We are climbing Jacob’s ladder. We are climbing Jacob’s ladder. We are climbing Jacob’s ladder. Soldiers of the cross.

Every round goes higher, higher. Every round goes higher, higher. Every round goes higher, higher. Soldiers of the cross.

Sinner, do you love my Jesus? Sinner, do you love my Jesus? Sinner, do you love my Jesus? Soldiers of the cross.

If you love Him, why not serve Him? If you love Him, why not serve Him? If you love Him, why not serve Him? Soldiers of the cross.

Each time I read this story of Jacob and his dream, I always remember that spiritual about Jacob climbing a ladder. Like many adults, Jacob has been climbing a ladder all of his life, a ladder of his making.

The ladder is one of greed. Grab what you can while you can underlie a belief that life is about survival of the fittest. Getting the better of the other person before they have a chance to get the best of you is still a philosophy for success.

George Lucas, creator of Star Wars, was asked why Anakin Skywalker became the evil Darth Vader. He replied:  “He cannot let go of things.  That makes you greedy.  When you are greedy you are on the path to the dark side.” Jacob’s ladder was a ladder of greed.

Competition can be another ladder. Do whatever it takes to win because somebody has to win and someone has to lose. At the end of the world cup soccer match last Sunday, a sign read:  “You don’t win the silver medal, you lose the gold.” Such is the life of competition.

Since birth Jacob had been climbing ladders of greed & competition. Where have those ladders gotten Jacob?  50 miles from home, alone and scared.
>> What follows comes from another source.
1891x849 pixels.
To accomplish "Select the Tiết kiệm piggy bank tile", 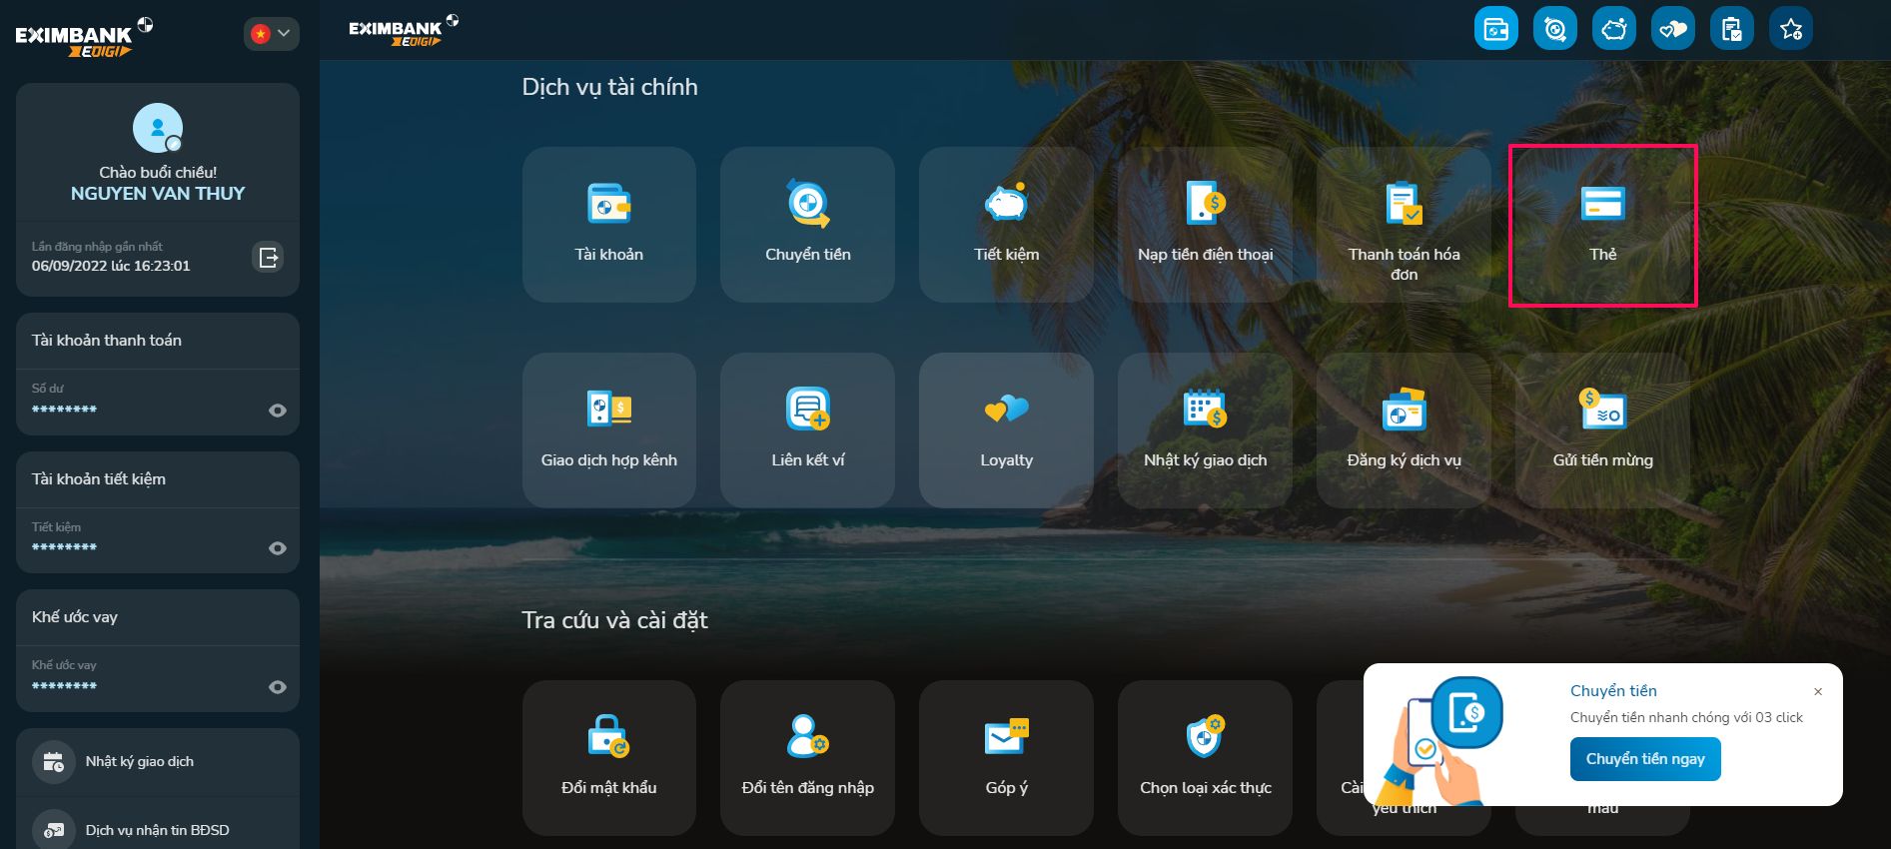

In one of Tom Wilson cartoons, Ziggy is standing between two big boulders. He is pushing against them with all his strength. On one boulder is printed the word “Rock.” On the other boulder is printed “Hard Place.” On this night, Jacob is between a rock and a hard place with a stone for a pillow.

There are two great disappointments in life. One is not to get what you want. The other is to get it and discover it was not worth the effort.

Jacob had cheated his brother out of their father’s blessing and inheritance. Now Jacob is running from his ancestral home. On the way, Jacob stops at a random spot in the Canaanite desert. He pulls up a rock for a pillow and beds down for the night.  As he drifts off to sleep, he has a dream: “a ladder set up on earth, the top of it reaching to the heaven; and the angels of God were ascending and descending on it.”

Old Testament scholars think that the Hebrew word here in the text for “ladder” actually corresponds to something more like a stepped pyramid of the type you might find at Chichen Itza. It must have been an amazing sight, given that it was taking place in the middle of nowhere.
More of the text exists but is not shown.